You are not happy with your credit score. You want it to be higher so that you can get better deals on all credit products including a mortgage. How do you achieve this without much effort and great strain on your budget? Use the three super effective methods described here.

Pay all bills when they are due.

Since 35% of your credit score is determined by payment history, it is absolutely mandatory that you pay all bills which you have on time. These include not only utility and cell phone bills, but also insurance premiums and personal loan installments. You must not be late with rent or mortgage payments.

In order to ensure that you are never late with bill payment, you must have a well prepared budget every month and adhere to it strictly. Try to plan all of your expenditure and to leave some spare cash for emergencies, if possible. Use all methods for saving from coupons to discount deals. Use a bill payment app or a similar tool to plan and schedule the payments to ensure that you will never be late just because you have forgotten when the due date is.

Achieve low revolving credit utilization.

This may sound complex, but it is actually simpler than you think. In order to calculate your revolving credit utilization ratio, you need to divide your total outstanding credit card balance by the sum of the limits on all cards which you have. Then you need to multiply the number by 100 to get a percentage. Basically, this ratio shows what portion of the available credit you use. Ideally, it would be between 20% and 30%.
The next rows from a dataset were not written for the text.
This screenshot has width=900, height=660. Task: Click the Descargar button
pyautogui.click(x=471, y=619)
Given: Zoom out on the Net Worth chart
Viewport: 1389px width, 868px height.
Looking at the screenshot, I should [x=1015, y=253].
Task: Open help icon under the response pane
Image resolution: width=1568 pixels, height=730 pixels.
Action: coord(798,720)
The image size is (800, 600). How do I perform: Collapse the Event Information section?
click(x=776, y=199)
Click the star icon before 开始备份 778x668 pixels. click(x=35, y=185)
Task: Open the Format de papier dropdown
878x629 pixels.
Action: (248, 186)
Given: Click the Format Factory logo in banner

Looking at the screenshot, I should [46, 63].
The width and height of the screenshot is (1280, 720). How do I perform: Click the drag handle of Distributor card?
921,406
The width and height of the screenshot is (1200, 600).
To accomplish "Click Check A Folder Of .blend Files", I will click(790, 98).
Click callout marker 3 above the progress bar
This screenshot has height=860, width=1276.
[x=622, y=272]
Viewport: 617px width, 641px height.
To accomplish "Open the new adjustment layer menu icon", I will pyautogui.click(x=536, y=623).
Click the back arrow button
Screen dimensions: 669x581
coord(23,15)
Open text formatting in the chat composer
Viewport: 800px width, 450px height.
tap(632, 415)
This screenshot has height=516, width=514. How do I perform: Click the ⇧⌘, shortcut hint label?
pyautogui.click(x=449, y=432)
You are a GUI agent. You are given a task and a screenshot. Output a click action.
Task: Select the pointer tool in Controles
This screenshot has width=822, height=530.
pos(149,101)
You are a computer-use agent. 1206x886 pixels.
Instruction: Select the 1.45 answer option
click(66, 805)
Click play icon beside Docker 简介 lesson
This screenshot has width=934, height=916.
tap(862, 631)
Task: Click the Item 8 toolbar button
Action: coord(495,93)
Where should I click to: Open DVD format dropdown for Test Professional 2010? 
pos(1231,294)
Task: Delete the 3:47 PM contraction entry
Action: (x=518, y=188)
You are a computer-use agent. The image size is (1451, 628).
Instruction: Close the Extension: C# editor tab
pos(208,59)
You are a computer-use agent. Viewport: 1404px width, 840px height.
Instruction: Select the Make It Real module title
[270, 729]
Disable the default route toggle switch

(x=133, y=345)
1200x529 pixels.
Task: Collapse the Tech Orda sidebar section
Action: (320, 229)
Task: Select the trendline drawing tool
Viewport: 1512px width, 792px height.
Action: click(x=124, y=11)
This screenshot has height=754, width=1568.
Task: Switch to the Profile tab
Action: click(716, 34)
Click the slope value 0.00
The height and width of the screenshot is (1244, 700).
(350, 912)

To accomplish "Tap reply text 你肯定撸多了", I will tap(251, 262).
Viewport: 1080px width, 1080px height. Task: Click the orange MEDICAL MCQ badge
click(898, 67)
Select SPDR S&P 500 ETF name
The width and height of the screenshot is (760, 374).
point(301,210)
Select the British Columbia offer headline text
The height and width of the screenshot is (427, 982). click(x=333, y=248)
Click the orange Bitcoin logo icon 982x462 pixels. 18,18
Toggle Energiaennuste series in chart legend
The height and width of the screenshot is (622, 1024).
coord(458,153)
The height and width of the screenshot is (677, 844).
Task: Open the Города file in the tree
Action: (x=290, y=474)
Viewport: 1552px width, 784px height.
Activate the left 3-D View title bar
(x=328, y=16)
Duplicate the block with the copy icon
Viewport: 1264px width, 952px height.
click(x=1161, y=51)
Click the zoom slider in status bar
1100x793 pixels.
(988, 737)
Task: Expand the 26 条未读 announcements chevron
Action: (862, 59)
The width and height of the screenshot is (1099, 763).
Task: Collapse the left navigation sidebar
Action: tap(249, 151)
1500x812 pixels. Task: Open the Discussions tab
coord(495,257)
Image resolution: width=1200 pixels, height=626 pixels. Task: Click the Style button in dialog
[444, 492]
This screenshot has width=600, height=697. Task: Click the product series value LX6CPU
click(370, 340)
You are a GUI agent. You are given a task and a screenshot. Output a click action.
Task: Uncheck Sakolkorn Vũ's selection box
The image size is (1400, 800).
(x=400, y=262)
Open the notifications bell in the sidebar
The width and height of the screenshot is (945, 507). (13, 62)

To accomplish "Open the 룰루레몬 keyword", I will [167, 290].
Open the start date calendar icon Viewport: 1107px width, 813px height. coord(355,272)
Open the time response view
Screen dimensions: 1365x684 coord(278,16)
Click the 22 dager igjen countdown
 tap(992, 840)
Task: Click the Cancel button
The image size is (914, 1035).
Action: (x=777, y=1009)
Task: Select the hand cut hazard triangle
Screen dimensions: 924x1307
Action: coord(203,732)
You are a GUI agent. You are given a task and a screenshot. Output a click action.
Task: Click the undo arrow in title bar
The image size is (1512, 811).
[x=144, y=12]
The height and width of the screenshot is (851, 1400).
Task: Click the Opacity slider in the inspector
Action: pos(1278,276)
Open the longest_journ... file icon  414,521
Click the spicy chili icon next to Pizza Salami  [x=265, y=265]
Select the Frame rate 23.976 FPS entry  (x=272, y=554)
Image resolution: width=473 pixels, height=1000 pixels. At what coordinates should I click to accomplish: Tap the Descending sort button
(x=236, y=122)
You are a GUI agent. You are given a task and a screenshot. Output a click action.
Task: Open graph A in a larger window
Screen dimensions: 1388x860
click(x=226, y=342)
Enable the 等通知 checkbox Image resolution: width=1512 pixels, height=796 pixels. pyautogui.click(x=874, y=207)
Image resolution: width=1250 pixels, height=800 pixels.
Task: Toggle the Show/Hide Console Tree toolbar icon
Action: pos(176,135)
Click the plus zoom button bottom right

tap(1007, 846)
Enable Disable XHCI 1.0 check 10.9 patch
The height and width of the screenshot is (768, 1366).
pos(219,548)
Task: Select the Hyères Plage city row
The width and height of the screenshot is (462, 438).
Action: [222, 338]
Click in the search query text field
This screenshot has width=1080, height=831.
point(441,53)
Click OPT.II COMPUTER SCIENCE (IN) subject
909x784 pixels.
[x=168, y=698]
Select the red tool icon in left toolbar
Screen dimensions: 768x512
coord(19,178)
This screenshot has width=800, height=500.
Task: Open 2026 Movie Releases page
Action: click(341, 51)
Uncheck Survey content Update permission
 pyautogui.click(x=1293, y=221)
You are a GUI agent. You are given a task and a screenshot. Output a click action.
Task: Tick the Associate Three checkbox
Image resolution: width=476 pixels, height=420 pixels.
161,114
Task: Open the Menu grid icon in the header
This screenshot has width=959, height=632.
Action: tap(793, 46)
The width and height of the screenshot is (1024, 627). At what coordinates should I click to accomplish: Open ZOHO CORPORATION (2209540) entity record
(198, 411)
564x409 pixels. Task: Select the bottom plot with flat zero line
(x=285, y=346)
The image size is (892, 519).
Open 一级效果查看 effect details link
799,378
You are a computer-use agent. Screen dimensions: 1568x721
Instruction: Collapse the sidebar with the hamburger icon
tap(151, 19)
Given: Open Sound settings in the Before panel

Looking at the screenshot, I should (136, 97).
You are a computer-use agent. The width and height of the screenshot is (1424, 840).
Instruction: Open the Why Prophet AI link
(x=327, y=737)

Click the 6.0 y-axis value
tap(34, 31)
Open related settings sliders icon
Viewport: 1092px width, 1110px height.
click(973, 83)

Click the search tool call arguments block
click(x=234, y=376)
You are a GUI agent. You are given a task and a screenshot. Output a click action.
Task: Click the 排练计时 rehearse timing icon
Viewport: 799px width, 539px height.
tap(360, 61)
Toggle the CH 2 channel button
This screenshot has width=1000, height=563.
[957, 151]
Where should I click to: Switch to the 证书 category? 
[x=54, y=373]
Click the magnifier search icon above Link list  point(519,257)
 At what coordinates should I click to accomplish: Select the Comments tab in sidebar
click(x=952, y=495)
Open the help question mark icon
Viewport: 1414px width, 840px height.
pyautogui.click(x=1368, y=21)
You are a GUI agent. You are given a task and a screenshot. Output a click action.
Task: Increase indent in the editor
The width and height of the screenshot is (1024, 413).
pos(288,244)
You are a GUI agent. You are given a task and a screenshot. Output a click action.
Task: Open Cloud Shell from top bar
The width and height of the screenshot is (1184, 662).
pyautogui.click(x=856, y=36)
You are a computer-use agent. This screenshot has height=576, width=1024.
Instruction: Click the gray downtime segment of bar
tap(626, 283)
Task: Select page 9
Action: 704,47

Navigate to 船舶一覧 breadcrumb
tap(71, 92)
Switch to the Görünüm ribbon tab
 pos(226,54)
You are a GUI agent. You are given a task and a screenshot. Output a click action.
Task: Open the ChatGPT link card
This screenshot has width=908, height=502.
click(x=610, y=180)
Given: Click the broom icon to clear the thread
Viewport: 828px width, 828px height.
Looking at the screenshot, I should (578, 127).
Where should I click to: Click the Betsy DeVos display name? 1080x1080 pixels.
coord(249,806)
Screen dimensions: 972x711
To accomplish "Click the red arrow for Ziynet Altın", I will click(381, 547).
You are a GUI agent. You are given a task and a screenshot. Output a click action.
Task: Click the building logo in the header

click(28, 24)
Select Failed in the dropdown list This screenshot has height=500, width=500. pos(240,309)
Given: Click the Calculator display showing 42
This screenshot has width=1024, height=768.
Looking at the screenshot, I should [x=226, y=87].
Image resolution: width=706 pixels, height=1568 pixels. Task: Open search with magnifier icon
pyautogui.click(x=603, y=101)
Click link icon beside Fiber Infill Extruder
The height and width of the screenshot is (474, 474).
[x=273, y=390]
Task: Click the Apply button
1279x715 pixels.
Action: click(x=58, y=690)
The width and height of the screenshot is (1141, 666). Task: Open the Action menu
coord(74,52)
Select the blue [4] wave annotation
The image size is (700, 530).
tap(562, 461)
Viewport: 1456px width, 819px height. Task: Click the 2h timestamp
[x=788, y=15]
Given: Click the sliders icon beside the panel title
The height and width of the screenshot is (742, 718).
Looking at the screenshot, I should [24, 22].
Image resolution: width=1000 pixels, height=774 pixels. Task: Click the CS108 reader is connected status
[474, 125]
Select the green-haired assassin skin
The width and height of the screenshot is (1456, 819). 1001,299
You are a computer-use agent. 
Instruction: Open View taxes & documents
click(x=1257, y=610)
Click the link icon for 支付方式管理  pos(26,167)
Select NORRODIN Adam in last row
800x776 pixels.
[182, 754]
It is important to achieve this goal since utilization accounts for 30% of your credit score. There are two ways to do it. The first one is to reduce your credit card spending. The second one is to have the balances on your cards increased. You have high chances of getting your request approved if you have good and sufficiently long credit history with the respective lender.

Keep old credit cards and avoid new loans.

This is a really simple and straightforward method that anyone can use to get good results. This is because the credit history makes 15% of a person's credit score. The longer you have kept a card for, the better your credit history will be. You can readily use an old card for paying a few bills or making one or two small purchases. As you keep repaying the debt promptly, you will see a boost in your score.

At the same time, with new loans, you will get a lower debt-to-income ratio and this will have an adverse impact on your credit score. That is why you should stay away from borrowing fairly big sums until your score is improved. If you absolutely need to get cash, however, you should not hesitate to shop around. This is because all of the inquiries which you make count as one for scoring.

Use all of these methods for improving your credit score and the strategy will pay off sooner than you think.